[Listed entries Boundary: Start]

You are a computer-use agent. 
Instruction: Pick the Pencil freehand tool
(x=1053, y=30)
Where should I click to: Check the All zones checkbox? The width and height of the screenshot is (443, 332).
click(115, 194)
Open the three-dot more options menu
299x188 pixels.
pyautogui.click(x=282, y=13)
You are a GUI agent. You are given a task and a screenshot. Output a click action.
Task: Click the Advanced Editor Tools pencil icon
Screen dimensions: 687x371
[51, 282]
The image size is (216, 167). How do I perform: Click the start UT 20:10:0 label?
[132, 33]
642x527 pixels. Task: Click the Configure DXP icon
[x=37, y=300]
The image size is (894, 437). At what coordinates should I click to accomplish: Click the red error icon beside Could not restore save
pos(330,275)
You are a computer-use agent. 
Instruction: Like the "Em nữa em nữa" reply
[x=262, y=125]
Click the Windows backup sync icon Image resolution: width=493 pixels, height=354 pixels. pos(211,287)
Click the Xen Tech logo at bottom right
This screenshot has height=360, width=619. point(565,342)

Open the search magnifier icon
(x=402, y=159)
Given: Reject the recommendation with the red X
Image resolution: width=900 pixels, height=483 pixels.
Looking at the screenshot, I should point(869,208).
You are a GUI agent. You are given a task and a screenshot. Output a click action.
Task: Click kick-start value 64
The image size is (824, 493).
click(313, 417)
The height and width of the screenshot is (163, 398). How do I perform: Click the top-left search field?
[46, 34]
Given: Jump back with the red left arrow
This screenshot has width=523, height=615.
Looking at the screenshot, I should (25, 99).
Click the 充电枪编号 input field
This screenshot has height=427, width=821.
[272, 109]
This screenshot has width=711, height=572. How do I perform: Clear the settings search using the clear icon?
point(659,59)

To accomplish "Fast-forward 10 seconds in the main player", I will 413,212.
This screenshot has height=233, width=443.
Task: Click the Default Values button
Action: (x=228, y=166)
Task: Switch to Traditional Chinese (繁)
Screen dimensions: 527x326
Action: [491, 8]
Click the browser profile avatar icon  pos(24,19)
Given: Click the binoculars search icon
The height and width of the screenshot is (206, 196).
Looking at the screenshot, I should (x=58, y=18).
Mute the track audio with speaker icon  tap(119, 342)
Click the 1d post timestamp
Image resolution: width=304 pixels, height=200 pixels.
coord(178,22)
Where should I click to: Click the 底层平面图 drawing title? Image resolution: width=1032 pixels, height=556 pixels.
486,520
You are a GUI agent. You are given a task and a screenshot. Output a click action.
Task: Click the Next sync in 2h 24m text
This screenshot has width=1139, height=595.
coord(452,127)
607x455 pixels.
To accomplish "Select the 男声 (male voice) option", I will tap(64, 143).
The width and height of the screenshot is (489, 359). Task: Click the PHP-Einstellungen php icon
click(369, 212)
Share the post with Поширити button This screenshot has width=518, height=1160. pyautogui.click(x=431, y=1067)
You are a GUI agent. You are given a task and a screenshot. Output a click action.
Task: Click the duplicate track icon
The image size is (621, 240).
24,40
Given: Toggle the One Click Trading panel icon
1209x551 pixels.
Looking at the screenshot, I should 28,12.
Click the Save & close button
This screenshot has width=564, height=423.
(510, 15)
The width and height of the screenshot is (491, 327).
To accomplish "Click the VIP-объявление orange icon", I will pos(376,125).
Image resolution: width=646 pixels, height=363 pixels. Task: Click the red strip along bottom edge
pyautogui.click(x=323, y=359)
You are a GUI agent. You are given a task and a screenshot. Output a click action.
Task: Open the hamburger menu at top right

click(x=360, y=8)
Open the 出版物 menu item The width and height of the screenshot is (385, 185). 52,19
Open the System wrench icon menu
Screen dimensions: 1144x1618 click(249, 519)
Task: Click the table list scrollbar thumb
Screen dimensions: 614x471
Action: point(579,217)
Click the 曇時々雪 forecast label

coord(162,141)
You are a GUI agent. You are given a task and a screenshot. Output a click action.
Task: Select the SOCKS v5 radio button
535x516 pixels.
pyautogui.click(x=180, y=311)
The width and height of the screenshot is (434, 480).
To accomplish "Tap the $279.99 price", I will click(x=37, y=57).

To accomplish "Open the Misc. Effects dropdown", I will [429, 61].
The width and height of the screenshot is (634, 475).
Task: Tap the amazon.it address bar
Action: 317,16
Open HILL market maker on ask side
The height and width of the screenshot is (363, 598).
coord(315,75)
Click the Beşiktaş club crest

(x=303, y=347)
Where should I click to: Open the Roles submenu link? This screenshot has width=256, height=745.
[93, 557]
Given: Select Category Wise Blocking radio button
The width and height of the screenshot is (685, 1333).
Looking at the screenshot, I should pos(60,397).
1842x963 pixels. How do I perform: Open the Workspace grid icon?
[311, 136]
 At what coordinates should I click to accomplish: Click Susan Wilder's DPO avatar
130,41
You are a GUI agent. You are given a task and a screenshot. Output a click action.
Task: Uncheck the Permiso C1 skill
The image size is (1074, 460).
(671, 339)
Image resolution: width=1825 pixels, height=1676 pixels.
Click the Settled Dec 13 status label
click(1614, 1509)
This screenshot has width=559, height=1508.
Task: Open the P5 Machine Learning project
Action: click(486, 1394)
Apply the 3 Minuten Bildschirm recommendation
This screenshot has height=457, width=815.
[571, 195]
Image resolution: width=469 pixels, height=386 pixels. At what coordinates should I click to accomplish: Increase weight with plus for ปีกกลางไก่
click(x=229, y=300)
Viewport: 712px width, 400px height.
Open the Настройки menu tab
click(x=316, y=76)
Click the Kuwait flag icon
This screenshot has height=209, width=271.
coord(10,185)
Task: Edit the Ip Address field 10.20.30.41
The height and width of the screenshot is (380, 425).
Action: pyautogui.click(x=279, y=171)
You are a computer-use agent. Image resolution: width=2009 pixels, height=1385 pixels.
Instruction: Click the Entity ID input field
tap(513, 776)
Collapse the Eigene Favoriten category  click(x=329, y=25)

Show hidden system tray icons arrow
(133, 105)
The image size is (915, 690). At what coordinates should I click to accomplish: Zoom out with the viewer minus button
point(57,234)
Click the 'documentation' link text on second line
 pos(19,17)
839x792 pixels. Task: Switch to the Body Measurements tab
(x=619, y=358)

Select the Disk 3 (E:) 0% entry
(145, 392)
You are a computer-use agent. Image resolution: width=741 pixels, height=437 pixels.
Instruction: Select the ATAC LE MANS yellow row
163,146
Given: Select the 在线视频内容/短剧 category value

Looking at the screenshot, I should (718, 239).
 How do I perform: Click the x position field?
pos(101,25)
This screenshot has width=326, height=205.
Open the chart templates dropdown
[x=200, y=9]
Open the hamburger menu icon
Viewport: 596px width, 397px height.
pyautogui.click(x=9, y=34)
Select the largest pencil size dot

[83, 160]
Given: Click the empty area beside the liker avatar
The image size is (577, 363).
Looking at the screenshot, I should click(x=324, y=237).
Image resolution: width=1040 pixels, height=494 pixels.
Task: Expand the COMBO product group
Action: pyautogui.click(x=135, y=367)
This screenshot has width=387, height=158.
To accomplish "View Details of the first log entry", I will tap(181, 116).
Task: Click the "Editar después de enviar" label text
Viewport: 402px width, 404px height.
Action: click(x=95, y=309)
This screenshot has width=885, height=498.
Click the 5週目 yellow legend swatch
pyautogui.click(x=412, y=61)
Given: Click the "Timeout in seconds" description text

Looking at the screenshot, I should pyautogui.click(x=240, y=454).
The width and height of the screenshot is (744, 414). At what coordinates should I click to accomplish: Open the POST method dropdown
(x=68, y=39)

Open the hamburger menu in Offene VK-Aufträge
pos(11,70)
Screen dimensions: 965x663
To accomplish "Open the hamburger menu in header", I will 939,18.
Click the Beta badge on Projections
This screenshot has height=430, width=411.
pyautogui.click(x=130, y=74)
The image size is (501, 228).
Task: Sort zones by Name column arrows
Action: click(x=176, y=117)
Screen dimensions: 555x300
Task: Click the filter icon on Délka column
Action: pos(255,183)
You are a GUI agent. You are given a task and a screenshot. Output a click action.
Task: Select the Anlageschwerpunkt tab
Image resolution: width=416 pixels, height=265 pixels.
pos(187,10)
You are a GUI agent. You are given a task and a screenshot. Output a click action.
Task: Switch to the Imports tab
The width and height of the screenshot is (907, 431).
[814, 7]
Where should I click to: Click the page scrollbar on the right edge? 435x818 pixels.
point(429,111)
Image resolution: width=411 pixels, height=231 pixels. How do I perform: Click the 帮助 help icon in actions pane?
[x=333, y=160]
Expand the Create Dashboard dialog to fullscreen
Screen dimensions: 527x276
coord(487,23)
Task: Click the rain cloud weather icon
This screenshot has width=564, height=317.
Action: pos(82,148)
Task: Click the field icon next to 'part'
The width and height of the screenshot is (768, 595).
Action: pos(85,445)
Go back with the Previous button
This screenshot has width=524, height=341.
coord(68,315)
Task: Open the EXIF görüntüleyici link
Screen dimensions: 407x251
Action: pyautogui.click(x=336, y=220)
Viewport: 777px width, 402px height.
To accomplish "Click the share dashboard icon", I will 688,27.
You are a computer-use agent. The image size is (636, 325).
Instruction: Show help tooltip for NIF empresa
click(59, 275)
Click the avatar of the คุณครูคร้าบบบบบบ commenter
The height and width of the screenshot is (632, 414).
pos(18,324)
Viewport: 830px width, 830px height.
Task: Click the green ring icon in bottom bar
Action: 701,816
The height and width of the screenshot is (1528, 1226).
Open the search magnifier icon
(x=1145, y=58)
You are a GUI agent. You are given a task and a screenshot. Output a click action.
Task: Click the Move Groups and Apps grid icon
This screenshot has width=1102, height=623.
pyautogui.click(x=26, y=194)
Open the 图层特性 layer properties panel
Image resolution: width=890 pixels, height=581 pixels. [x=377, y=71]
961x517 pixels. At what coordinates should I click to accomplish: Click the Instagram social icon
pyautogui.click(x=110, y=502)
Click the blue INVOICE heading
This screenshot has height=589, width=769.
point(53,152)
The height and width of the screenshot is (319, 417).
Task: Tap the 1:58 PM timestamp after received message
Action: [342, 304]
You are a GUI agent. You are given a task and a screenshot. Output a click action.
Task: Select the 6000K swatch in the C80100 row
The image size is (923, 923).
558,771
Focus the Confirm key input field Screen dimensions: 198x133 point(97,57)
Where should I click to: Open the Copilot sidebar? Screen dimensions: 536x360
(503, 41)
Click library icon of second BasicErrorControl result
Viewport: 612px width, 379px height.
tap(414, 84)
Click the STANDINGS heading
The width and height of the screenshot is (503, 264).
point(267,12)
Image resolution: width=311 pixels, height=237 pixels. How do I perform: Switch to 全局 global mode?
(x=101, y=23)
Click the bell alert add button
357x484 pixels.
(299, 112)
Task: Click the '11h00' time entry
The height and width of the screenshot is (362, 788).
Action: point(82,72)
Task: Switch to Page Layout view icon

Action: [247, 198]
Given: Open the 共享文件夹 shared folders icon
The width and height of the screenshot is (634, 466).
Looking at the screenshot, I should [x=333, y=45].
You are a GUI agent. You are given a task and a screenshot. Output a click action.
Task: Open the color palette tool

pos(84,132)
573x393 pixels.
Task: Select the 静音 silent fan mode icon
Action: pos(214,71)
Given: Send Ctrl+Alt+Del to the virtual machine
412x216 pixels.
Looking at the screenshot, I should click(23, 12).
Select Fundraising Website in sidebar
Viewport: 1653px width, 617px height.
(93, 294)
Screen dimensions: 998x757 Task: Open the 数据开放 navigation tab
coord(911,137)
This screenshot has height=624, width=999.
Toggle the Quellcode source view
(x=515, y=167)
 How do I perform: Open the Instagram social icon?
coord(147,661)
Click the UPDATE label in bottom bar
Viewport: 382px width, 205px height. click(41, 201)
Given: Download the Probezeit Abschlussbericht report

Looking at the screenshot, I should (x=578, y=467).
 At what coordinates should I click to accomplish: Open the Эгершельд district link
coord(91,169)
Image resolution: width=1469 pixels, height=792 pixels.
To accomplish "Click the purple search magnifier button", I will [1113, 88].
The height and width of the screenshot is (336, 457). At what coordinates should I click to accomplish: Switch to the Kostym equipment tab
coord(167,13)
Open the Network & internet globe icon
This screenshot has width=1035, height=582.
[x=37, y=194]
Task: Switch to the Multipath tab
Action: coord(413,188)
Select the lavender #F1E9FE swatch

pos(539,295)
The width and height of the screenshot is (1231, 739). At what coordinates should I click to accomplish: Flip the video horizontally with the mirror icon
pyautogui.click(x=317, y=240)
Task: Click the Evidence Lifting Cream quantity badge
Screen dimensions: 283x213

[Listed entries Boundary: End]

Task description → Search the entries above for "track". Return every line that has it.

Output for this exercise →
Mute the track audio with speaker icon  tap(119, 342)
Task: Click the duplicate track icon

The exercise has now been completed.